▶ _Task brief_
Rewrite the lines of the listing starting at the line containing "Open the Chat icon" and ending at the line containing "will [x=800, y=154]." as a JSON list of strings, one string per line, leaving out blank lines.

[Records of locating words and elements]
+++++

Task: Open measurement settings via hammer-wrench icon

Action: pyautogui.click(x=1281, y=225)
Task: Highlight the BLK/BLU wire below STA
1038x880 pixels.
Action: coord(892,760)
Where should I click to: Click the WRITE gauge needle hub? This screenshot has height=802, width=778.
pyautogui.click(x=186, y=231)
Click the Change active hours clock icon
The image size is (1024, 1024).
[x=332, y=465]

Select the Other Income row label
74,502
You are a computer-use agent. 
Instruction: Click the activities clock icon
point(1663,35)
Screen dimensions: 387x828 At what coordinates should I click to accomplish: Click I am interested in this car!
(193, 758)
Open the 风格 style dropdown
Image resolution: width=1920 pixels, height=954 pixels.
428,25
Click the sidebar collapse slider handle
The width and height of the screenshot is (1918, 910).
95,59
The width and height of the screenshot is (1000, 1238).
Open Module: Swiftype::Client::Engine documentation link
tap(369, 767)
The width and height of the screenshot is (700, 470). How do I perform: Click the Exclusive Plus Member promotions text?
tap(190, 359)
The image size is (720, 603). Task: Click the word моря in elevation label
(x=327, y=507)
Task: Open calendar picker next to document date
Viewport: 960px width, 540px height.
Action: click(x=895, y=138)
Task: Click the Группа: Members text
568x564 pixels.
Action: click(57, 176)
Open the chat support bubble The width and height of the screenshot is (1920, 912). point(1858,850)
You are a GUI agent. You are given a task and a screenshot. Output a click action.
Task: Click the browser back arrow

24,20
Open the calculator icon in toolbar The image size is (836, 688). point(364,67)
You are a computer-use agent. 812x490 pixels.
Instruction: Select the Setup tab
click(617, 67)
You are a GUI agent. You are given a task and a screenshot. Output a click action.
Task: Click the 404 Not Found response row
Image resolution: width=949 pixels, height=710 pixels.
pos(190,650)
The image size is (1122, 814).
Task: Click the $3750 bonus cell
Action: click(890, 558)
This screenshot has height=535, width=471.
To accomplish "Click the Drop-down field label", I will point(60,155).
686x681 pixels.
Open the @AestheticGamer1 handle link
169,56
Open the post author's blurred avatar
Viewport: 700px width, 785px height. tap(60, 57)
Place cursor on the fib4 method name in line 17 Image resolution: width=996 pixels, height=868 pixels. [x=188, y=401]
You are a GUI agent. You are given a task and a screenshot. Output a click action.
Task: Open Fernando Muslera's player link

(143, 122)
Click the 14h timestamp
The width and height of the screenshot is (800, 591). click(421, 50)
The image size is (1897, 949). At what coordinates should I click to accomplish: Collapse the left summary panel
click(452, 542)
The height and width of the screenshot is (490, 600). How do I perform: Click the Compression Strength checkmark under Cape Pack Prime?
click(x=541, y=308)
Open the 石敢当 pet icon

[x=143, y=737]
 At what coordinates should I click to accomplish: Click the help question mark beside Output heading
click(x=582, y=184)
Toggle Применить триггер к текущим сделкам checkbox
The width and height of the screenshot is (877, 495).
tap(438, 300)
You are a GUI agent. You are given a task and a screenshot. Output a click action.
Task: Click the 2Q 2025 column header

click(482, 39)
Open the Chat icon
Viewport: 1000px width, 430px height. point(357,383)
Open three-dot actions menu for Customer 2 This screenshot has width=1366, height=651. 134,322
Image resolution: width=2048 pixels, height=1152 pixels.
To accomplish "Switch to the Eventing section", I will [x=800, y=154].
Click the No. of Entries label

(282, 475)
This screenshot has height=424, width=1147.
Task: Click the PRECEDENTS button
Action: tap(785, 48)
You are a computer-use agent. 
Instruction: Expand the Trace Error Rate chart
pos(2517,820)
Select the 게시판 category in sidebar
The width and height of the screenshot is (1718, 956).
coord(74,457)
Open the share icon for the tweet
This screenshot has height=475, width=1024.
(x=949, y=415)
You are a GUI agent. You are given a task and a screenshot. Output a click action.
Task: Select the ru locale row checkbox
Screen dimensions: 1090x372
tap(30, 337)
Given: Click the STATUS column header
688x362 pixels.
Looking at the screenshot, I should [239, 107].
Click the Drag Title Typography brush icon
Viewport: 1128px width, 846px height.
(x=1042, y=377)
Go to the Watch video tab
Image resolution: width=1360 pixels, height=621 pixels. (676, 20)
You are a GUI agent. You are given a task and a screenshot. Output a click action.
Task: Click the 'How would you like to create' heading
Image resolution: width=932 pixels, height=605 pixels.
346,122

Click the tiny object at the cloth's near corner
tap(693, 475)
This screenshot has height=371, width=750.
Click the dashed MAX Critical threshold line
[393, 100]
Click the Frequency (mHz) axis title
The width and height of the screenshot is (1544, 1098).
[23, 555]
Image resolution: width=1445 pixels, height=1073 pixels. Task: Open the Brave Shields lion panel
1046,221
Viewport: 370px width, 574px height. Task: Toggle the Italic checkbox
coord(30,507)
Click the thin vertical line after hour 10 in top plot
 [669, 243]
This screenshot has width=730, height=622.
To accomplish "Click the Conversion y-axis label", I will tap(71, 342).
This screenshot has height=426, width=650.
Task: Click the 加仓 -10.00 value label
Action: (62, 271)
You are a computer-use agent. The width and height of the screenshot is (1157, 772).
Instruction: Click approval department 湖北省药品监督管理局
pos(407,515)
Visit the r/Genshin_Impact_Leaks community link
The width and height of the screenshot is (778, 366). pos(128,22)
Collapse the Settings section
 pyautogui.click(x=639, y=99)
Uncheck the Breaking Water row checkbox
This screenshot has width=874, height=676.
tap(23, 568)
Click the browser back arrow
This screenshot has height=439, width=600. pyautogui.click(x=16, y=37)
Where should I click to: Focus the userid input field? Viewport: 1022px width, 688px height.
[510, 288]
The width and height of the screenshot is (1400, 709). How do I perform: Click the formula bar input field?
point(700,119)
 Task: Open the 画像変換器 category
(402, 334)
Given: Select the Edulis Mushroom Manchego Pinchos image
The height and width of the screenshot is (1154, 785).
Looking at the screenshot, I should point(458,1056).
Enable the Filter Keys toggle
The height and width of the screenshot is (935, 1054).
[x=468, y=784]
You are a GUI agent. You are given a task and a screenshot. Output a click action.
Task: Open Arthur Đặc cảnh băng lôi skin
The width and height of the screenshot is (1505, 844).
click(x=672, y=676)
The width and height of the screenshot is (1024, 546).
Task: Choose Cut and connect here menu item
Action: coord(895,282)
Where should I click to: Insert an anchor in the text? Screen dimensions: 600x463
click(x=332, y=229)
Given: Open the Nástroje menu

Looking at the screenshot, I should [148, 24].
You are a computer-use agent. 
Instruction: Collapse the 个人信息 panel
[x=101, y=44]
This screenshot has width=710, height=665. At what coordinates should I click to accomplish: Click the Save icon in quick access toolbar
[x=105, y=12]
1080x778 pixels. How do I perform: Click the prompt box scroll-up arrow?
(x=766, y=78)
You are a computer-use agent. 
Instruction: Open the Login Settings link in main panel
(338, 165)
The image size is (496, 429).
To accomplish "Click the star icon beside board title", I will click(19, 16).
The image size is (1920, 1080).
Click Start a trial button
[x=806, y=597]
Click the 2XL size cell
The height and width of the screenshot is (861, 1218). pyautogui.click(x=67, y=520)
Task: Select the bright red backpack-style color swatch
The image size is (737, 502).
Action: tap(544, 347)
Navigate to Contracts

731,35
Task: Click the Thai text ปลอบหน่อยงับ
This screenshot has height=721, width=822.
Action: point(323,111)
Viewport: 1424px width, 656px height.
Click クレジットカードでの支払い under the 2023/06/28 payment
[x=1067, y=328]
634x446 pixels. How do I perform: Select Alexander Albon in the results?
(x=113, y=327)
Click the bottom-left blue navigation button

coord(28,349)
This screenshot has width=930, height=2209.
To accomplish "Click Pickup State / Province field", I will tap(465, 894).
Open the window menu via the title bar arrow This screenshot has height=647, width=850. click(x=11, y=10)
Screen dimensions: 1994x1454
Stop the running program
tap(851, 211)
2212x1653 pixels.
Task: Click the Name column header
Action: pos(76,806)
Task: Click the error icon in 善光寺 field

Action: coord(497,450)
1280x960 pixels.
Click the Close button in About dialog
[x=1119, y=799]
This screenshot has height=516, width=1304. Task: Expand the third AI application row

+++++

▶ _Task answer_
[
  "Open the Chat icon",
  "Viewport: 1000px width, 430px height. point(357,383)",
  "Open three-dot actions menu for Customer 2 This screenshot has width=1366, height=651. 134,322",
  "Image resolution: width=2048 pixels, height=1152 pixels.",
  "To accomplish \"Switch to the Eventing section\", I will [x=800, y=154]."
]